▸ **TRECHO PARA LEITURA**:
__________

QUIABO (Akira Yamasaki) - Poesia
Depois de despontar ainda jovem nas atividades e articulações do lendário Movimento Popular de Arte (MPA), de São Miguel Paulista, no fim da década de 1970; depois de gerir com amigos um circo em 1985, numa das experiências mais exitosas de autogestão cultural na cidade de São Paulo; depois de um hiato de mais de 20 anos sem escrever uma linha sequer, o poeta Akira Yamasaki retornou à cena artística no início deste século. Desde então são centenas de poemas postados em seu blogue e no Facebook, uma atividade febril de produção cultural em diversos projetos que desenvolveu nessas últimas décadas, e três livros lançados.
As obras, porém, não dão conta do tamanho real da produção de Akira. Tampouco essas linhas modestas. Talvez a melhor régua de se medir o poeta seja conviver com ele, vê-lo sendo poesia em cada gesto, sorriso ou palavra. Todavia, seus livros podem ser uma boa introdução a este universo. E se em Bentevi, Itaim e Oliveiras Blues havia uma simetria - ambos os livros trazem títulos que remetem às memórias sutis e escancaradas do bairro onde o poeta mora até hoje - em Quiabo, que acaba de chegar às nossas mãos pela Edições Archangelus, Akira extravasa a compreensão de um voo, aponta caminhos por onde trafega um olhar atento às pessoas e cenas da vida e a propriedade de inverter lógicas.
eu estava meio inseguro / se devia entrar ou não / devido uma lesão mal curada / no posterior da coxa esquerda / o mesmo estiramento / que o romário, quando teve / saiu pulando numa perna só // ainda caí na bobeira / de querer ficar na barreira / numa falta batida pelo paulão / e deu no que deu, atingido / em cheio nos países baixos / o morto faleceu de novo // não tive outra opção / senão fazer número no gol / onde peguei até pensamento / inclusive aquela bola do ghiggia / na copa de cinquenta
Adotando, ampliando e amalgamando diversas figuras de linguagem, sua poesia atinge um estado múltiplo e inexato, onde o lirismo e a ironia andam de mãos dadas.
Outro recurso que o poeta usa com oportunismo é o de dar elasticidade incomum a um desconforto existencial, para depois “dobrá-lo” e redefini-lo através da picardia, do sarcasmo e de um humor não risível.

__________

▸ **LINHAS DE DADOS**:
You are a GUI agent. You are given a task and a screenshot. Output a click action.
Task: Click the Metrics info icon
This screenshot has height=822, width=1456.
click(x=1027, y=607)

__________

▸ **LISTA DE TAREFAS**:
(a) Como fica em inglês esta frase do texto sobre Quiabo: "As obras, porém, não dão conta do tamanho real da produção de Akira."?
(b) Repita sem alterações a parte do texto sobre Quiabo que começa em "QUIABO (Akira Yamasaki)" e termina em "três livros lançados.".
(c) Responda com base no texto sobre Quiabo:
(i) Em que ano o poeta geriu um circo com amigos?
(ii) Por qual editora Quiabo chegou aos leitores?
(iii) Quantos livros o poeta lançou desde o retorno à cena artística?

▸ **RESPOSTAS DO EXERCÍCIO**:
(a) The works, however, do not account for the true size of Akira's output.

(b)
QUIABO (Akira Yamasaki) - Poesia
Depois de despontar ainda jovem nas atividades e articulações do lendário Movimento Popular de Arte (MPA), de São Miguel Paulista, no fim da década de 1970; depois de gerir com amigos um circo em 1985, numa das experiências mais exitosas de autogestão cultural na cidade de São Paulo; depois de um hiato de mais de 20 anos sem escrever uma linha sequer, o poeta Akira Yamasaki retornou à cena artística no início deste século. Desde então são centenas de poemas postados em seu blogue e no Facebook, uma atividade febril de produção cultural em diversos projetos que desenvolveu nessas últimas décadas, e três livros lançados.

(c)
(i) Em 1985.
(ii) Pela Edições Archangelus.
(iii) Três.